A confession: I recently received my Colorado ballot but, even though my state will play a key role in the presidential election, I still haven't voted. Yes, I'm one of the oft-ridiculed undecideds, and here's why:

I am a left-leaner who previously voted for Barack Obama with clear eyes. Having looked at his record, I knew he was no progressive, much less a Marxist, as his conservative detractors claim. He has always been a thumb-to-the-wind politician who shrouds corporate-backed policies in the veneer of altruistic liberalism. But I voted for him because in 2008 he presented the best opportunity for change.

Sadly, that opportunity was missed. Obama betrayed many of his campaign promises, not merely by turning over his economic policymaking to corporate-connected insiders, but, as the Washington Post this week documents, by additionally championing more-extreme versions of the Bush-era civil liberties and national security policies that he once criticized from his platform as a venerated "constitutional lawyer."

Now, four years later, Obama and Democratic Party-affiliated media outlets are demanding that voters ignore this record, or at least believe that a President Mitt Romney will automatically make things worse.

For liberals, that belief certainly has some merit. On economics, Romney proposes punitive trickle-down policies to reward the wealthy "makers" with new tax cuts and punish impoverished "takers" with cuts to public services. Likewise on social issues, he stands against same-sex marriage and a woman's right to choose an abortion.

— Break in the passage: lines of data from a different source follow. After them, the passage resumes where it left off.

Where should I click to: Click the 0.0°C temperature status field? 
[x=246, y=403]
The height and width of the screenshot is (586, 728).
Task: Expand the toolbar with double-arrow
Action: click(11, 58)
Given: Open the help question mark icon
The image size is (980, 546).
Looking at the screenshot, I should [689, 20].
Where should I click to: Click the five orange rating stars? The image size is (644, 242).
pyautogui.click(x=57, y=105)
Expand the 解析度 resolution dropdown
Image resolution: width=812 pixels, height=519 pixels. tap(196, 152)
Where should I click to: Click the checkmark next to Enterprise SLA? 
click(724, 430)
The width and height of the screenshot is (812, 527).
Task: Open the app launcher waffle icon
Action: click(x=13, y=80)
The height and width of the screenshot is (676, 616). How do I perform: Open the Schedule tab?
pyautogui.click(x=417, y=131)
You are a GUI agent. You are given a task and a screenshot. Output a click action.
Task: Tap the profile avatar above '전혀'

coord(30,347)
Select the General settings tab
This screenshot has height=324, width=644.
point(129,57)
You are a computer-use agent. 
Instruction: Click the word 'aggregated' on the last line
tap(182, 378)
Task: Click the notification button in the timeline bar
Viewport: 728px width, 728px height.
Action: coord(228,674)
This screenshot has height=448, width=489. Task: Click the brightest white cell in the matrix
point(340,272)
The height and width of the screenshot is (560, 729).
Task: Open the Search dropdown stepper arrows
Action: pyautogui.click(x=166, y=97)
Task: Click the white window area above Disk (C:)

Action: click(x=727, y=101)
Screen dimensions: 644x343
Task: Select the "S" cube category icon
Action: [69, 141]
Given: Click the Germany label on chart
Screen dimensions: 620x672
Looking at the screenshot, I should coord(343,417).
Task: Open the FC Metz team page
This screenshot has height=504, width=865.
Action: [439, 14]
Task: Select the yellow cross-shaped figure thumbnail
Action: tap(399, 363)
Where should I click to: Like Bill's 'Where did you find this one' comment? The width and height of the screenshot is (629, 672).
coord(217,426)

That said, there are far more similarities between the candidates than differences. They both support entitlement cuts, corporate tax cuts, the Drug War, expanded fossil fuel drilling, privatizing education, warrantless surveillance, extra-judicial assassinations, drone warfare, increased military spending and continued foreign interventions. Hence, my undecided status, and my perseveration on a prospective question: Does America need an opposition or not?

Based on the last four years, we know that when pushing his Romney-like priorities, President Obama in his second term would face almost no serious opposition from Democratic-aligned organizations, media outlets, politicians and activists.

Those forces have repeatedly proven they put party over principle. Indeed, just like first-term Obama passed extreme civil liberties policies and a national version of Romney's insurance-industry-coddling health care bill without much liberal pushback, second-term Obama would be able to freely legislate those priorities upon which he and Republicans agree. Worse, fellow Democratic politicians would see Obama's electoral success as further proof that they, too, can support those conservative initiatives without fear of losing liberal voters' support in the future.

By contrast, we know from George W. Bush's second term that a President Romney will likely face a massive organized opposition. Why? Because the same Democratic apparatus that gives Obama a pass will suddenly see a partisan self-interest in frustrating the Republican president.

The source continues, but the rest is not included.